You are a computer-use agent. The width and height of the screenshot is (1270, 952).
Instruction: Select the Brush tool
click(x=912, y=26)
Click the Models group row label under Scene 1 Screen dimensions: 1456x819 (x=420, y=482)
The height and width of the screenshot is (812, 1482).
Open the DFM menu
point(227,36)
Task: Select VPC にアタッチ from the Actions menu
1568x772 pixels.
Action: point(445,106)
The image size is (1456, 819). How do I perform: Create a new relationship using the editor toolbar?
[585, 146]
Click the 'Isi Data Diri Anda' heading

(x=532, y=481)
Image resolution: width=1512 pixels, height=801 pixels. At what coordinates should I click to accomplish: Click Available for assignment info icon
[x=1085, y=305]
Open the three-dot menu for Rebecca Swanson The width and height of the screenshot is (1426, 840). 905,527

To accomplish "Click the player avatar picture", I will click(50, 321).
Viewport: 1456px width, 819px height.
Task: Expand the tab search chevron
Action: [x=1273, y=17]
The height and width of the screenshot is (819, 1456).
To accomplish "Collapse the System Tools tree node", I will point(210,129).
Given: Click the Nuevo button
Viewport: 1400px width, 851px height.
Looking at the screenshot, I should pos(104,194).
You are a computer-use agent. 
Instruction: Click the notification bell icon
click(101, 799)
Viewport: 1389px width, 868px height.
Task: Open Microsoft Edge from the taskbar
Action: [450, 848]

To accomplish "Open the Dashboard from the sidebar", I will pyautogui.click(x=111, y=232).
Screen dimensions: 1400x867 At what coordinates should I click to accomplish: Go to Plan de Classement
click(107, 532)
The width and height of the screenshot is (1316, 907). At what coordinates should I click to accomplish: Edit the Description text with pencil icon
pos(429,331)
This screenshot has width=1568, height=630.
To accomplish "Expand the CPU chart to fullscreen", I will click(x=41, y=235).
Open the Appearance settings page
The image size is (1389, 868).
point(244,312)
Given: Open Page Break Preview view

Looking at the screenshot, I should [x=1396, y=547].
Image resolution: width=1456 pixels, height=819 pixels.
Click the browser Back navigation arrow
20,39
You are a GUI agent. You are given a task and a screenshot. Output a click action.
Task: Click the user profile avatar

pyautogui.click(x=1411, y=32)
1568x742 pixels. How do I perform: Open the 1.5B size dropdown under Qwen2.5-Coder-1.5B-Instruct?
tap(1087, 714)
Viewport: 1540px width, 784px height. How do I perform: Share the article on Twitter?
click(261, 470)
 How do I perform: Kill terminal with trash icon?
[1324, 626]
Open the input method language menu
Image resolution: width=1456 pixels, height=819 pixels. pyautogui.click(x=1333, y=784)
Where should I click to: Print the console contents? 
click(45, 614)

┄┄┄┄┄┄┄┄┄┄

*GOAL OF THE EXERCISE*: Quote exactly the opening line of the material above and every line after it, up to and including the line that contains "The height and width of the screenshot is (812, 1482).".

*EXERCISE SOLUTION*:
You are a computer-use agent. The width and height of the screenshot is (1270, 952).
Instruction: Select the Brush tool
click(x=912, y=26)
Click the Models group row label under Scene 1 Screen dimensions: 1456x819 (x=420, y=482)
The height and width of the screenshot is (812, 1482).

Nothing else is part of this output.